Extract to read:
-- Opening Marker --

7 things The Apprentice has taught us about job interviews

Ah, at 9pm on BBC1 tonight it’s the episode of The Apprentice we’ve all been waiting for!

Yes, we’re at the dreaded interview stage, which’ll see Mark, Roisin, Soloman, Bianca and Dan endure a brutal grilling by Lord Sugar’s right hand men that’ll leave them whimpering in terror.

Considering the previous nine series’ abysmal interviews, here’s some tips we could all learn from their predecessors finding out exactly what not to do when they’re faced with the interview from hell.

1. The liar (almost) never gets hired

Lee McQueen (bottom right) with finalists Helene Speight, Claire Young and Alex Wotherspoon from Series 4 of The Apprentice
Lee McQueen (bottom right) with finalists Helene Speight, Claire Young and Alex Wotherspoon from Series 4 of The Apprentice (Joel Ryan/PA)

Don’t lie about your employment history, don’t lie about your achievements and certainly don’t lie about your education history. You will get caught out and it’ll leave you feeling a mixture of fear and pure shame.

Series 4 contestant Lee McQueen, thought he’d pulled the wool over everyone’s eyes, claiming he studied at Thames Valley university for two years, when in reality he only held out for four months – and Lord Sugar’s associates were definitely not impressed.

-- Closing Marker --

Tasks for this exercise:
**a.** According to the article on The Apprentice, how long did Lee McQueen actually study at Thames Valley university?
**b.** Put this sentence from the article on The Apprentice into Spanish: "Don’t lie about your employment history, don’t lie about your achievements and certainly don’t lie about your education history."

Record extracts:
-- Opening Marker --

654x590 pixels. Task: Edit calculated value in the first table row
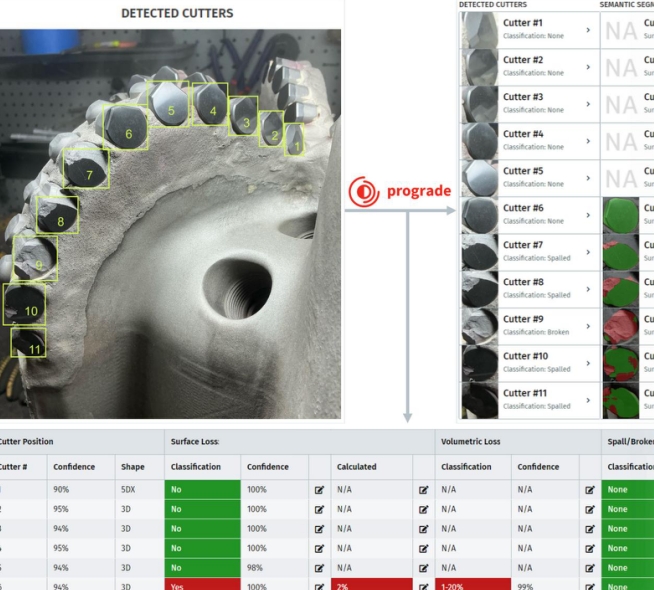[x=419, y=490]
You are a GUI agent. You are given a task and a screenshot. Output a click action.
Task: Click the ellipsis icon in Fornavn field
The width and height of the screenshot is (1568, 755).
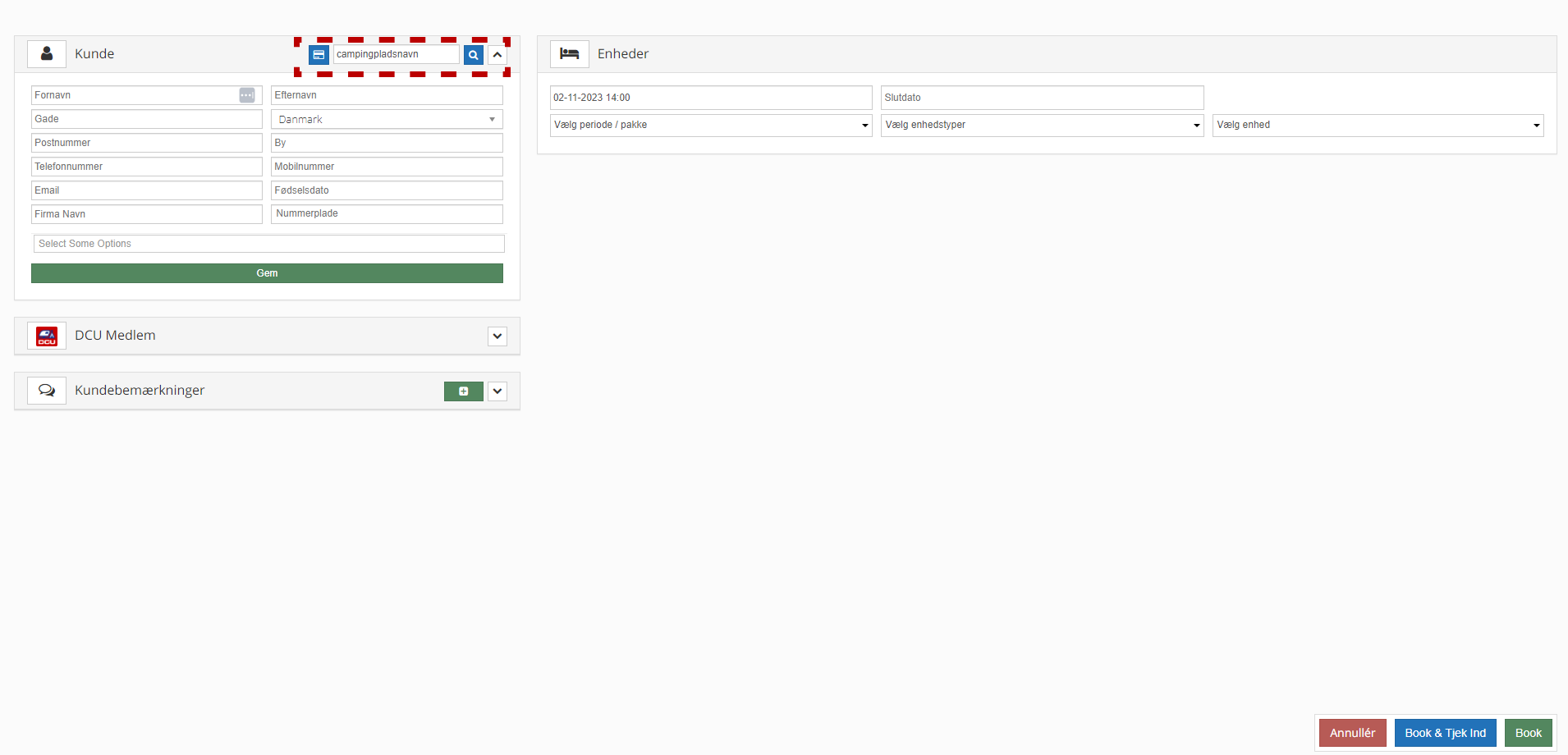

-- Closing Marker --

Answers for the tasks:
**a.** Four months, though he claimed two years.

**b.** No mientas sobre tu historial laboral, no mientas sobre tus logros y, desde luego, no mientas sobre tu historial académico.